## Exercise directions
Hand back, word for word, the lines from the one containing "Given: Add a dataset filter with plus icon" to the end of the records, both included, and leave out pictures.

Exercise material Block Start

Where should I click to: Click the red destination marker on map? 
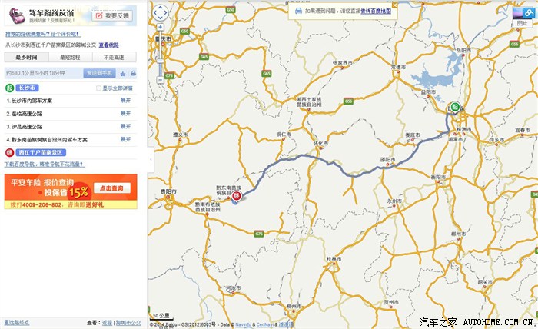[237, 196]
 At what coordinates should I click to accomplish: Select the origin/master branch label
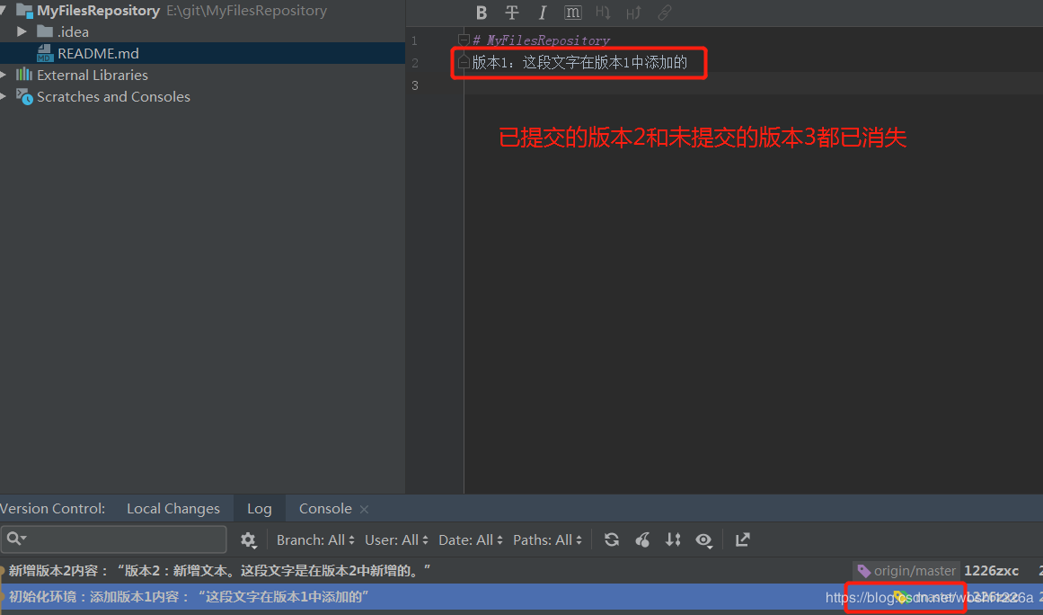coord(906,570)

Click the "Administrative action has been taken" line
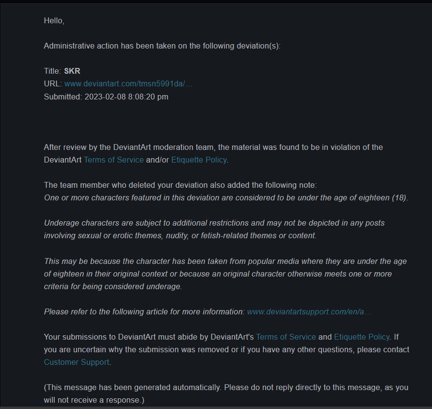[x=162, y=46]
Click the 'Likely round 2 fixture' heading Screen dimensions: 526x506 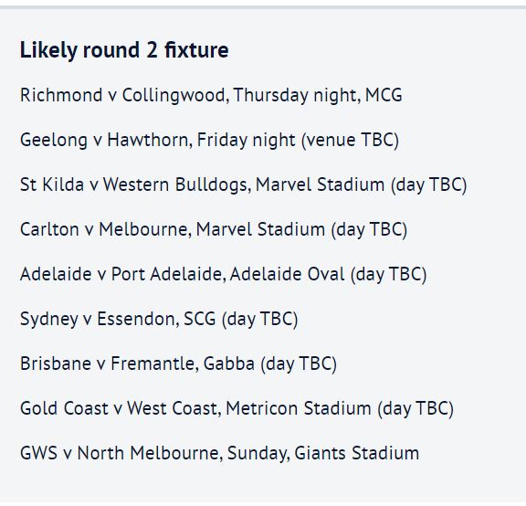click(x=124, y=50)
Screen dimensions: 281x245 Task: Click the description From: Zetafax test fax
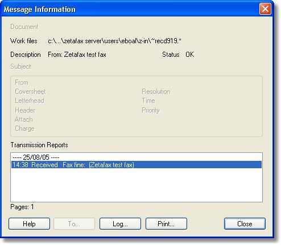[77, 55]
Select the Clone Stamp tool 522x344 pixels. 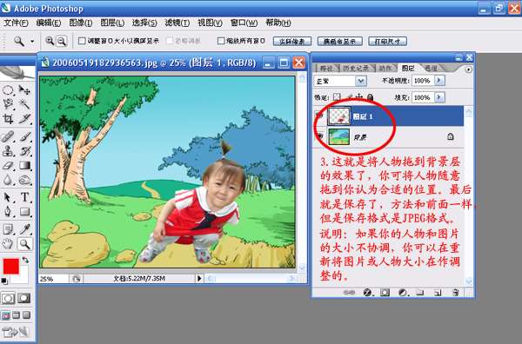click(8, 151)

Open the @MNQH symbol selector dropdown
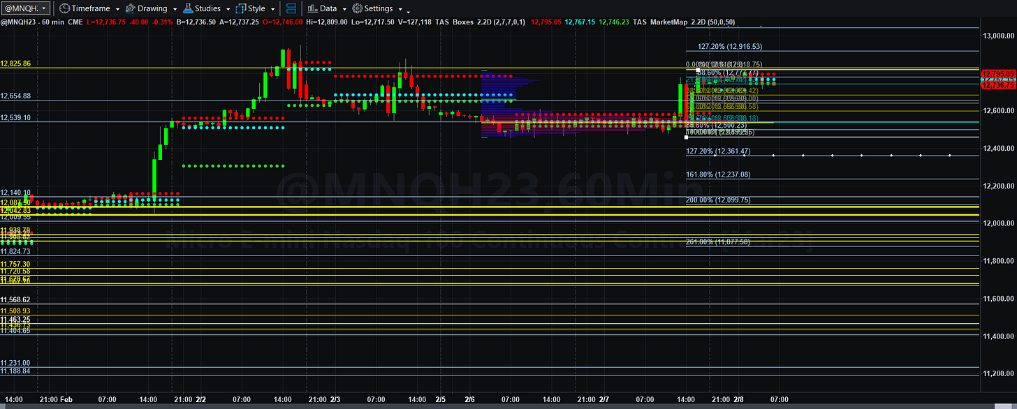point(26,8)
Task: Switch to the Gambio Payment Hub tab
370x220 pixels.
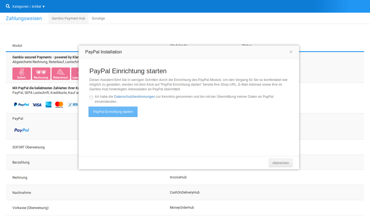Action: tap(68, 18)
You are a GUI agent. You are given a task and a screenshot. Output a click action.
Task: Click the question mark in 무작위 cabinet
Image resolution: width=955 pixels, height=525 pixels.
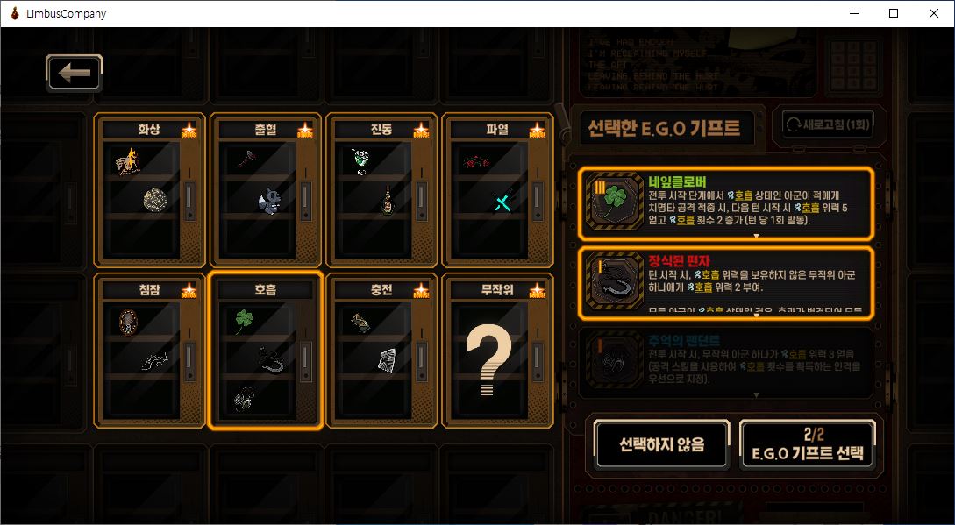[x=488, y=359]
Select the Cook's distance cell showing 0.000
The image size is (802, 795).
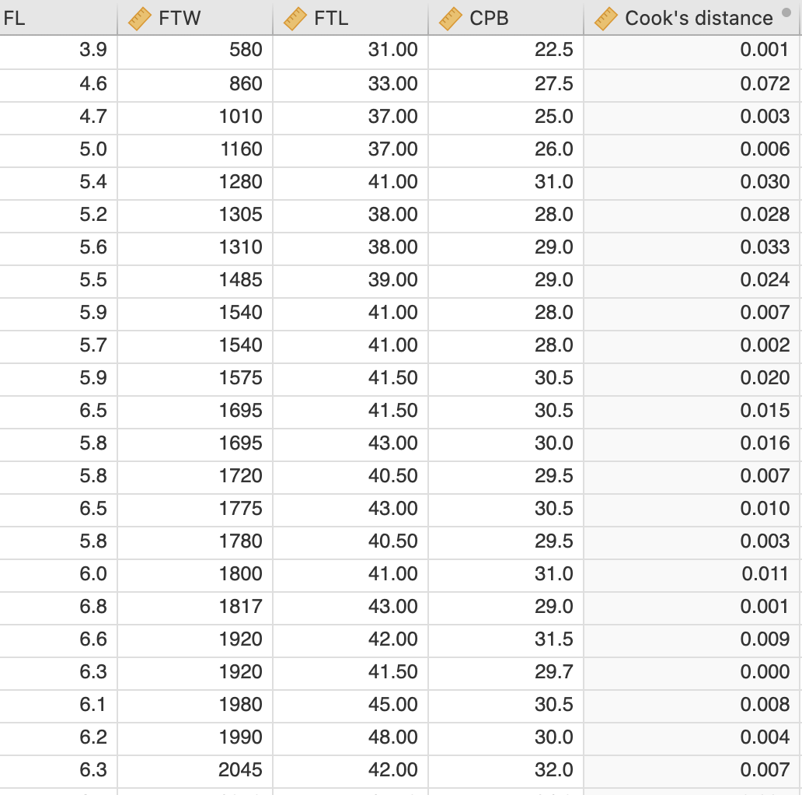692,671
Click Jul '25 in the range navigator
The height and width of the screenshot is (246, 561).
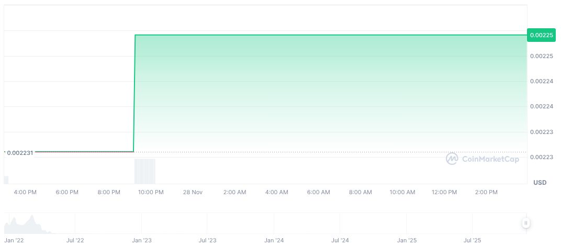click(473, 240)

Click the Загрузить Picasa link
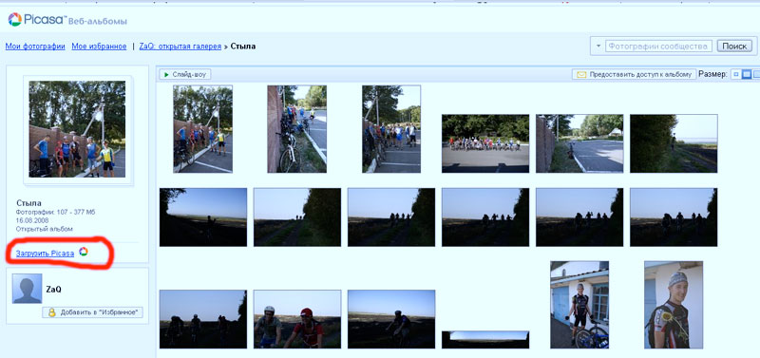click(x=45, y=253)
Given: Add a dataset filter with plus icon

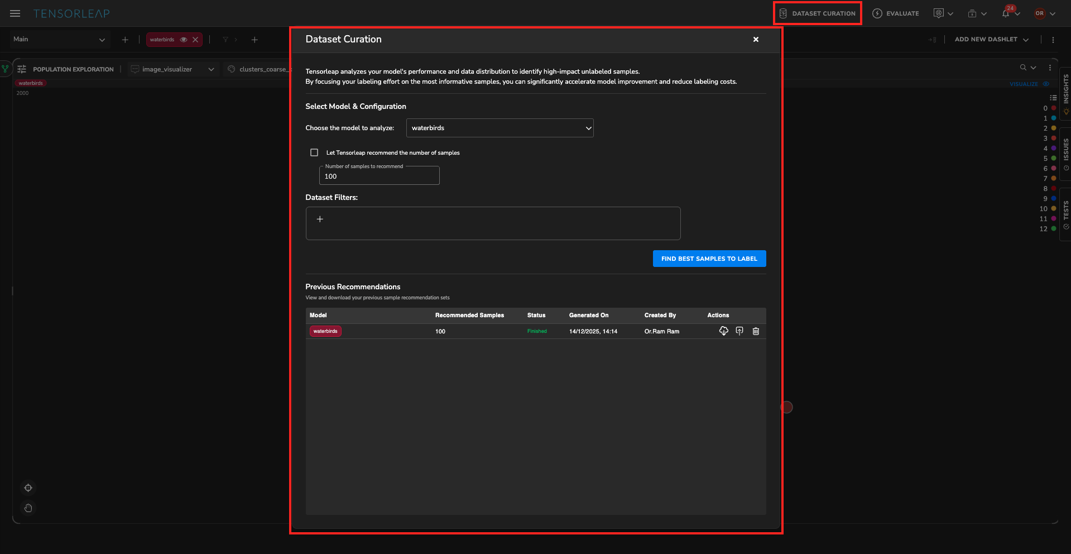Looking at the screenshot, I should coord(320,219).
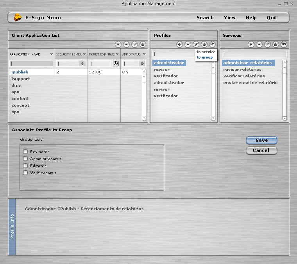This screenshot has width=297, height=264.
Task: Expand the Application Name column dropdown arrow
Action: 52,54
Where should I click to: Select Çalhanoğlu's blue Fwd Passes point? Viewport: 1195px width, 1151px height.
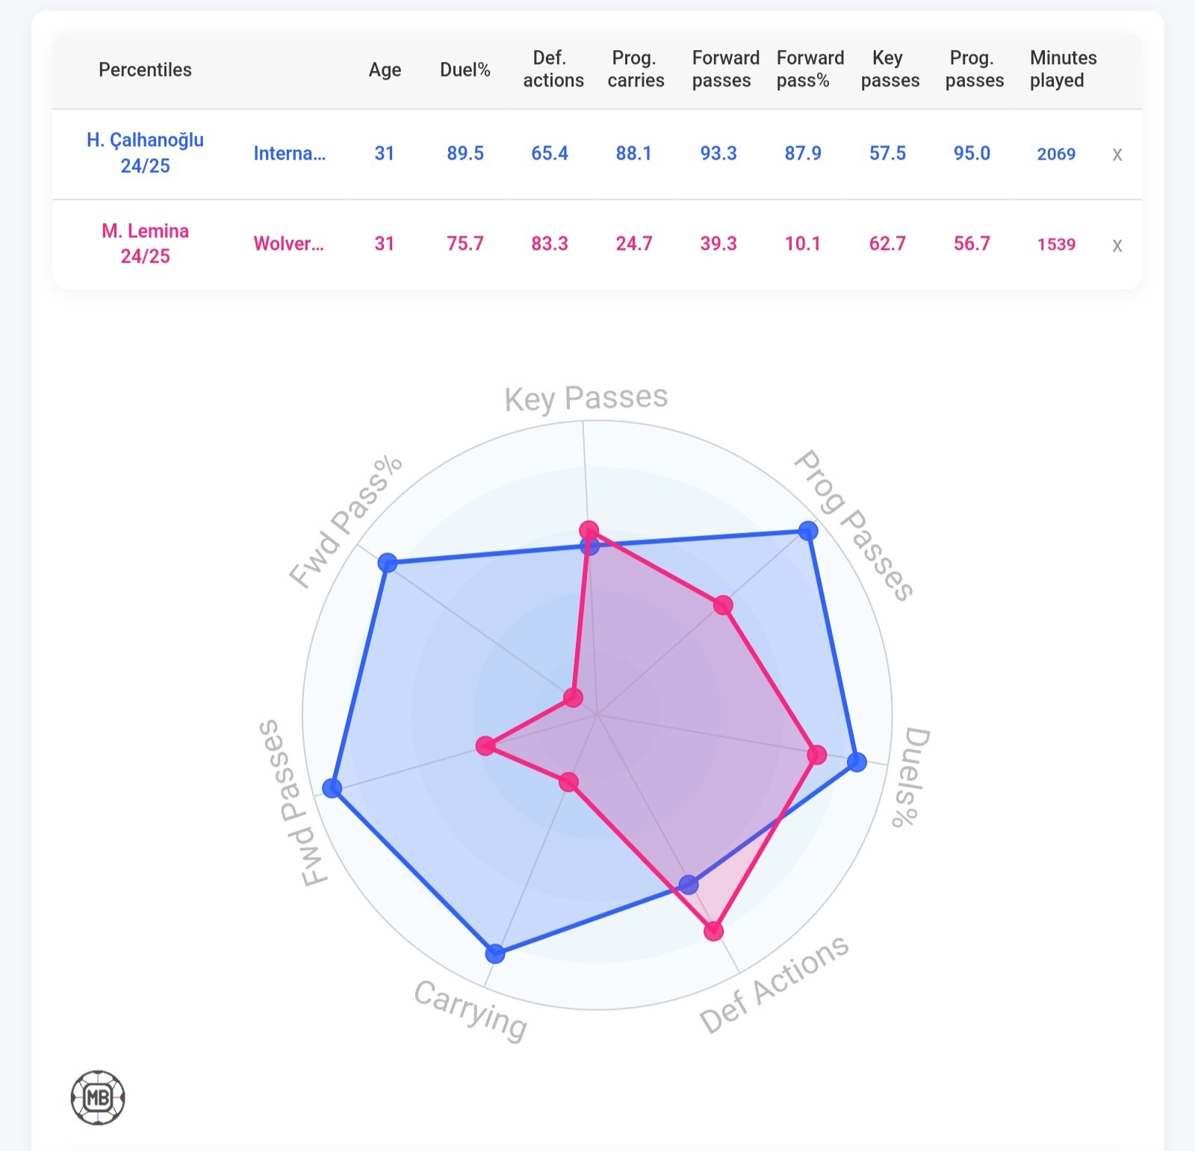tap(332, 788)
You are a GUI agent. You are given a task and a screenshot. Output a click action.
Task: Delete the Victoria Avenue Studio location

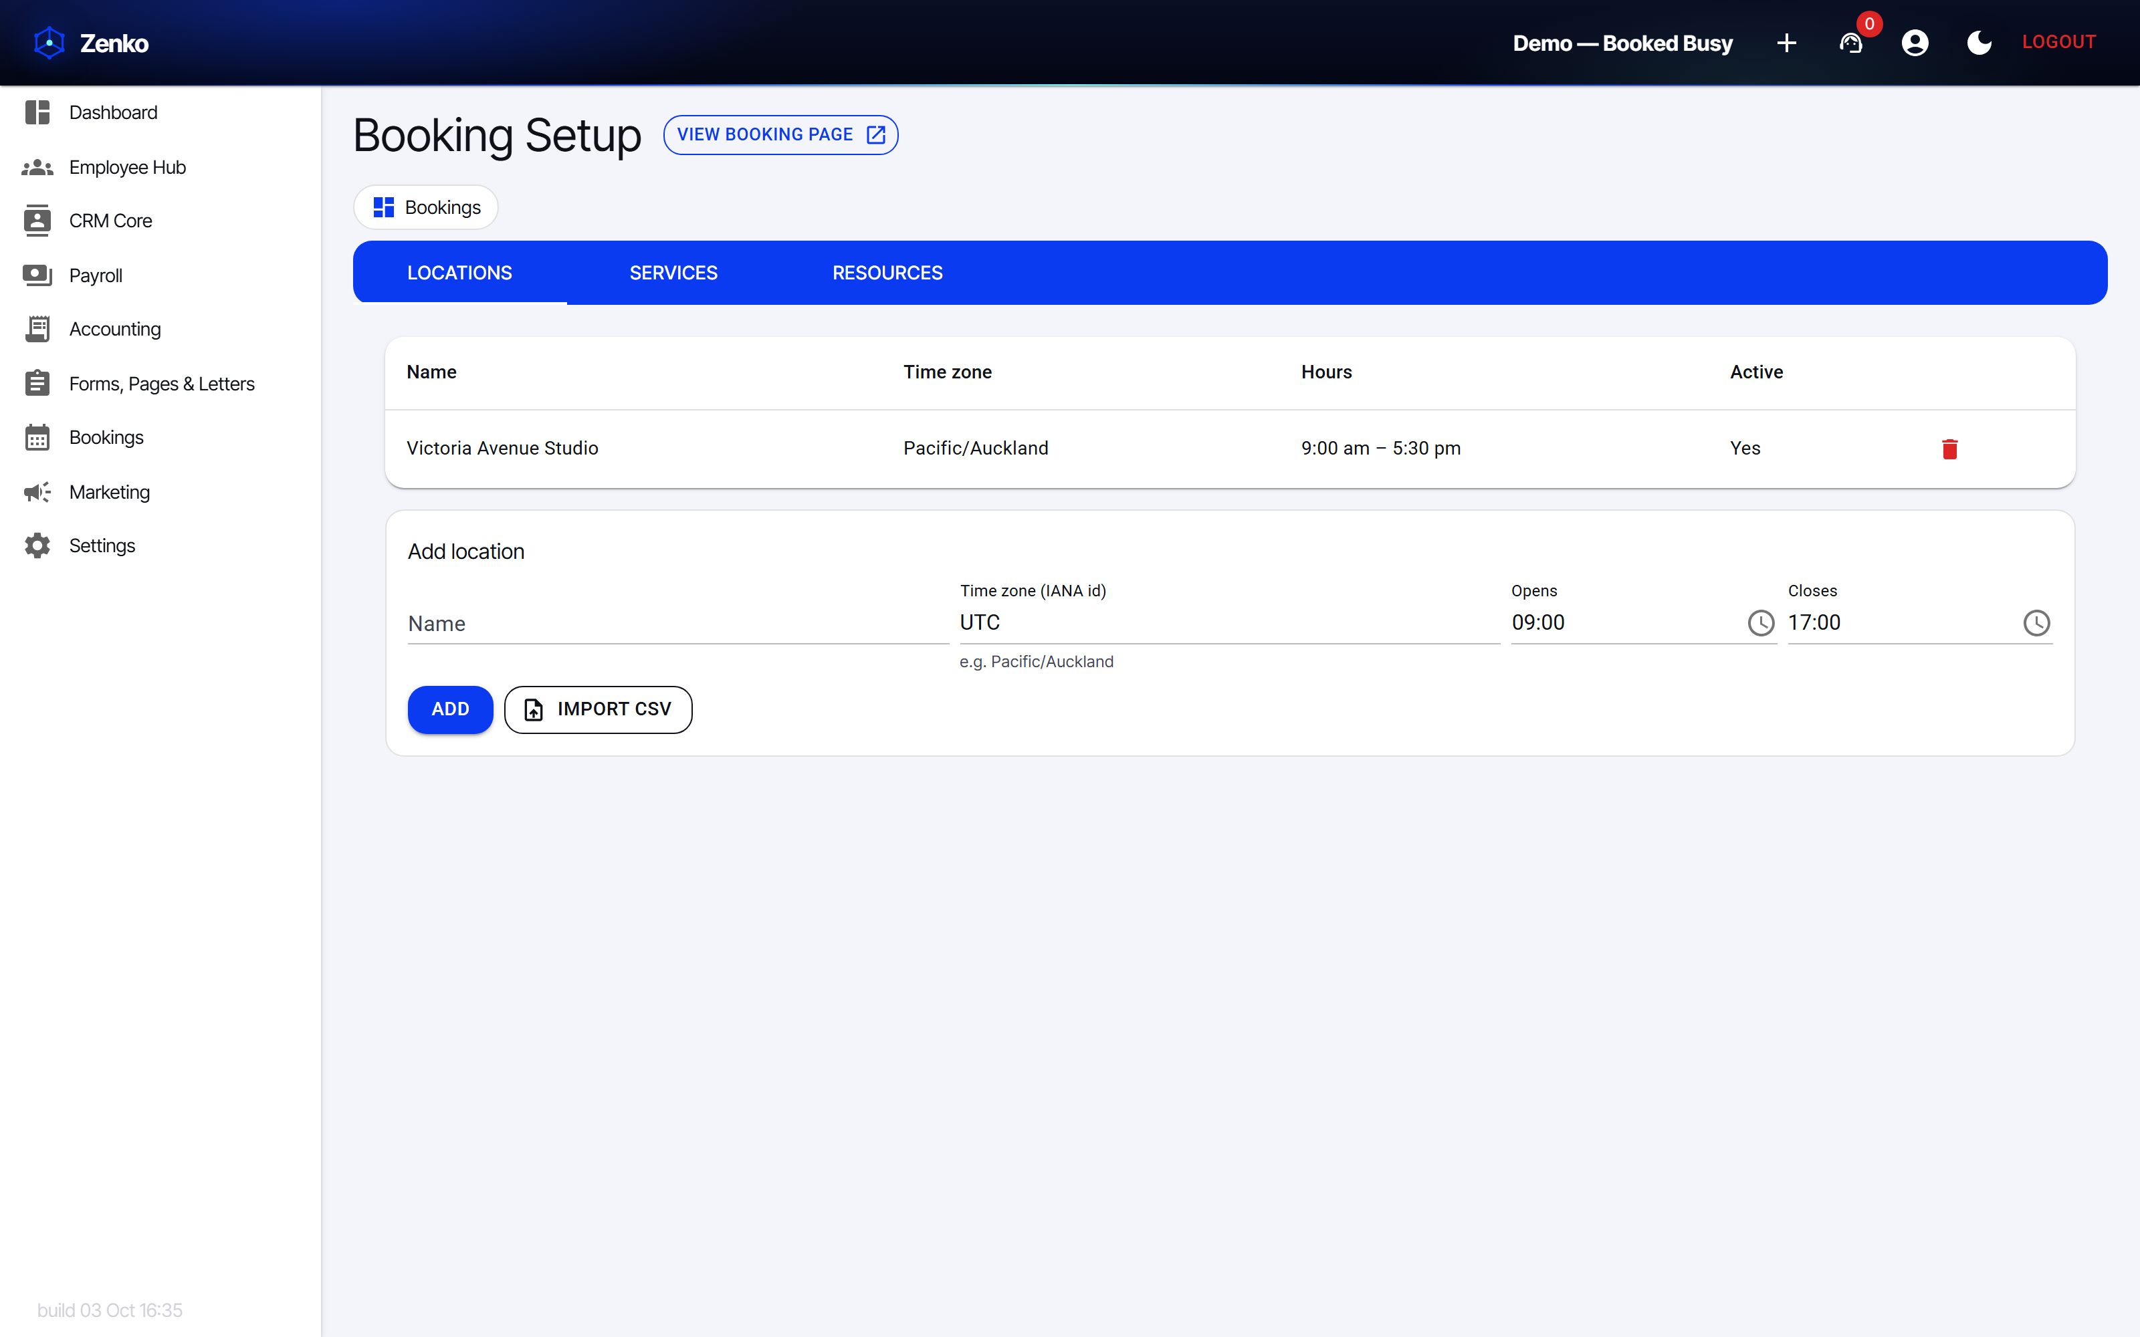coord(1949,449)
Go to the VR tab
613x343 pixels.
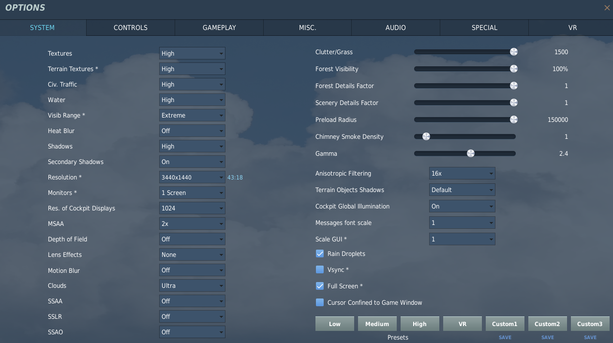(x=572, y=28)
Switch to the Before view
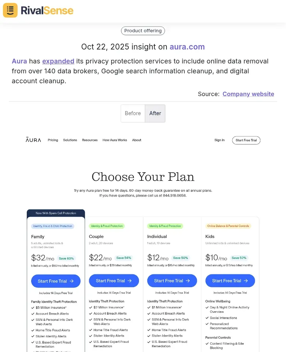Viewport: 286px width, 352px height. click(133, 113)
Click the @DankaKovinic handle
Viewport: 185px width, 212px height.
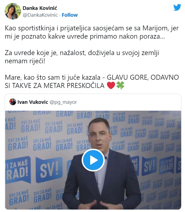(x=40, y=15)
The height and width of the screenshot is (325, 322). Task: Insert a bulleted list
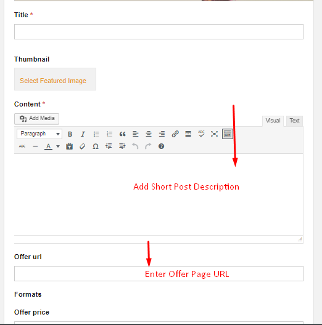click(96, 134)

Exercise material Block End

## Task output
Given: Add a dataset filter with plus icon

Looking at the screenshot, I should coord(320,219).
This screenshot has width=297, height=264.
Task: Expand the Application Name column dropdown arrow
Action: 52,54
Where should I click to: Select Çalhanoğlu's blue Fwd Passes point? Viewport: 1195px width, 1151px height.
tap(332, 788)
You are a GUI agent. You are given a task and a screenshot. Output a click action.
Task: Delete the Victoria Avenue Studio location

coord(1949,449)
Go to the VR tab
613x343 pixels.
(x=572, y=28)
Switch to the Before view
Viewport: 286px width, 352px height. click(133, 113)
Click the @DankaKovinic handle
Viewport: 185px width, 212px height.
(x=40, y=15)
The height and width of the screenshot is (325, 322). Task: Insert a bulleted list
click(96, 134)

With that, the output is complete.